< Psalmen 23 >
1 Een psalm van David. De HEERE is mijn Herder, mij zal niets ontbreken.
Psaume de David. Le Seigneur est mon pasteur, et je ne manquerai de rien.
2 Hij doet mij nederliggen in grazige weiden; Hij voert mij zachtjes aan zeer stille wateren.
Il m'a fait demeurer en un gras pâturage; il m'a nourri d'une eau vivifiante.
3 Hij verkwikt mijn ziel; Hij leidt mij in het spoor der gerechtigheid, om Zijns Naams wil.
Il a converti mon âme; il m'a conduit dans les voies de la justice pour la gloire de son nom.
4 Al ging ik ook in een dal der schaduw des doods, ik zou geen kwaad vrezen, want Gij zijt met mij; Uw stok en Uw staf, die vertroosten mij.
Lors même que je cheminerais au milieu des ombres de la mort, je ne craindrais aucun mal, parce que tu es avec moi. Ta houlette et ton bâton m'ont rassuré.
5 Gij richt de tafel toe voor mijn aangezicht, tegenover mijn tegenpartijders; Gij maakt mijn hoofd vet met olie, mijn beker is overvloeiende.

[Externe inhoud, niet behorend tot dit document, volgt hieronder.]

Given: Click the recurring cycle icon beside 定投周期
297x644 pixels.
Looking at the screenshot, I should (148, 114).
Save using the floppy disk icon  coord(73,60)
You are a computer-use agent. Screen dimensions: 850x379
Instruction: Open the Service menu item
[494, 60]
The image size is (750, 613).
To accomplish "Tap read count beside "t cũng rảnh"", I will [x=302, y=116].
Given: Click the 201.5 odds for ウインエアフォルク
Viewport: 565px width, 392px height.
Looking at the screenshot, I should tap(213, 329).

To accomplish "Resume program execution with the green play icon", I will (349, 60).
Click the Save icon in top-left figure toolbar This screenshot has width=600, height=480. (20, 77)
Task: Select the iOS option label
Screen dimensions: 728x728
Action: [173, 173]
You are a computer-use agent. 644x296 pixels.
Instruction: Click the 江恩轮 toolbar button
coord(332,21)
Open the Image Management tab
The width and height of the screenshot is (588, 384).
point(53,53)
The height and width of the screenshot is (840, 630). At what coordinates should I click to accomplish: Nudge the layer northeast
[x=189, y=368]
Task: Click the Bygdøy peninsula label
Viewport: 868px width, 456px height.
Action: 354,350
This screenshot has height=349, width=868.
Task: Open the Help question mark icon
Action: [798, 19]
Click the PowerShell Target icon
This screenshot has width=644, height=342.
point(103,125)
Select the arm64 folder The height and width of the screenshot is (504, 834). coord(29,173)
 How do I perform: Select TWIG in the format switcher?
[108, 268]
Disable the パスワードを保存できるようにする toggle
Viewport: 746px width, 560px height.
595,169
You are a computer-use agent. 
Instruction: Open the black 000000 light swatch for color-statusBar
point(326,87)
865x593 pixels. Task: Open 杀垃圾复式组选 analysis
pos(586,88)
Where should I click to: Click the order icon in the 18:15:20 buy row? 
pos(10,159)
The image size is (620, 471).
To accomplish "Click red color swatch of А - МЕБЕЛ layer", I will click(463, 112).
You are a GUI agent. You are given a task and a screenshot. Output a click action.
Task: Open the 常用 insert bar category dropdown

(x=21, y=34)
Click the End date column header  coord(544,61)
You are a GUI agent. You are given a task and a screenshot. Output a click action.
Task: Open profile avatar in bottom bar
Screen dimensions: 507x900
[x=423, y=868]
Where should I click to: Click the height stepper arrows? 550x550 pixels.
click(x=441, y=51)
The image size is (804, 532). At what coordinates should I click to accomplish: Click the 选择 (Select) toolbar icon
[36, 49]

Tu as préparé devant moi une table, afin que je résiste à ceux qui m'opprimaient. Tu as oint ma tête avec de l'huile; et ton calice enivrant, qu'il est délicieux!
6 Immers zullen mij het goede en de weldadigheid volgen al de dagen mijns levens; en ik zal in het huis des HEEREN blijven in lengte van dagen.
Et ta miséricorde me suivra tous les jours de ma vie; et ma demeure sera la maison du Seigneur dans toute la durée des jours.